Weijie Su

Professor, University of Pennsylvania

Title: Addressing Bias and Copyright in Generative AI: Preference Matching and Fair Compensation

Weijie Su


Generative AI has demonstrated impressive capabilities in a range of data science and machine learning tasks, but their societal impact raises critical questions. This talk delves into two pressing issues: ensuring fairness in AI systems to adequately represent minority groups and addressing the challenges of using copyrighted data for training these models. We introduce Preference Matching (PM) RLHF, a new approach to mitigating algorithmic bias in reinforcement learning from human feedback, demonstrating improvements in aligning AI outputs with diverse human preferences.

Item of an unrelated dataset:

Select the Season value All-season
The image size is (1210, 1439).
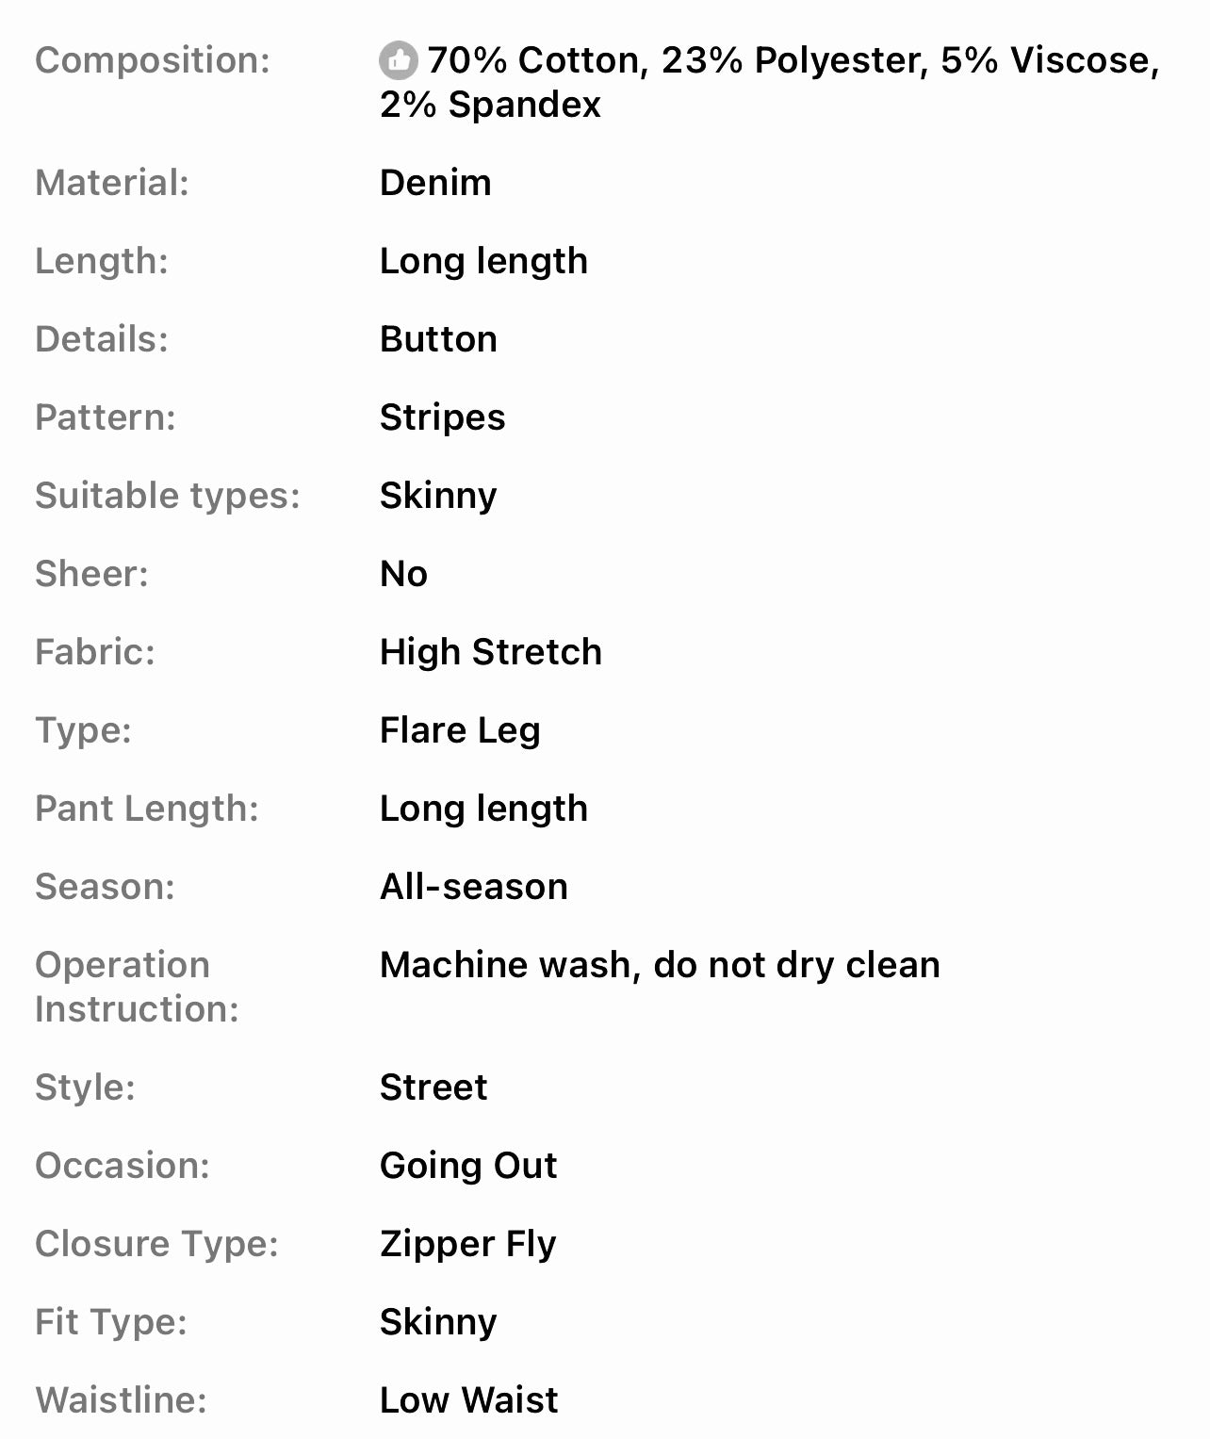coord(473,887)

PM RLHF leverages a novel regularizer derived from an ordinary differential equation to balance response diversity and reward maximization. Additionally, we propose an economic framework that fairly compensates copyright owners based on their proportional input, leveraging probabilistic modeling and cooperative game theory. This framework fosters a sustainable and equitable data-sharing ecosystem, promoting mutual benefits for both AI developers and copyright owners through enhanced collaboration and fair compensation.

About Weijie Su

Weijie Su is an Associate Professor at the University of Pennsylvania, where he holds appointments in the Wharton Statistics and Data Science Department and the Department of Computer and Information Science. He is a co-director of the Penn Research in Machine Learning Center. Prior to joining Penn, he received his Ph.D. from Stanford University in 2016 and his bachelor’s degree from Peking University in 2011. His research interests span privacy-preserving machine learning, theoretical aspects of large language models, foundations of learning theory, high-dimensional statistics, and mathematical optimization. He serves as an associate editor of Foundations and Trends in Machine Learning, Operations Research, Journal of the American Statistical Association, and the Journal of Machine Learning. He is a recipient of the Stanford Theodore Anderson Dissertation Award, an NSF CAREER Award, a Sloan Research Fellowship, the IMS Peter Gavin Hall Prize, the SIAM Early Career Prize in Data Science, the ASA Gottfried Noether Early Career Award, and the ICBS Frontiers of Science Award in Mathematics.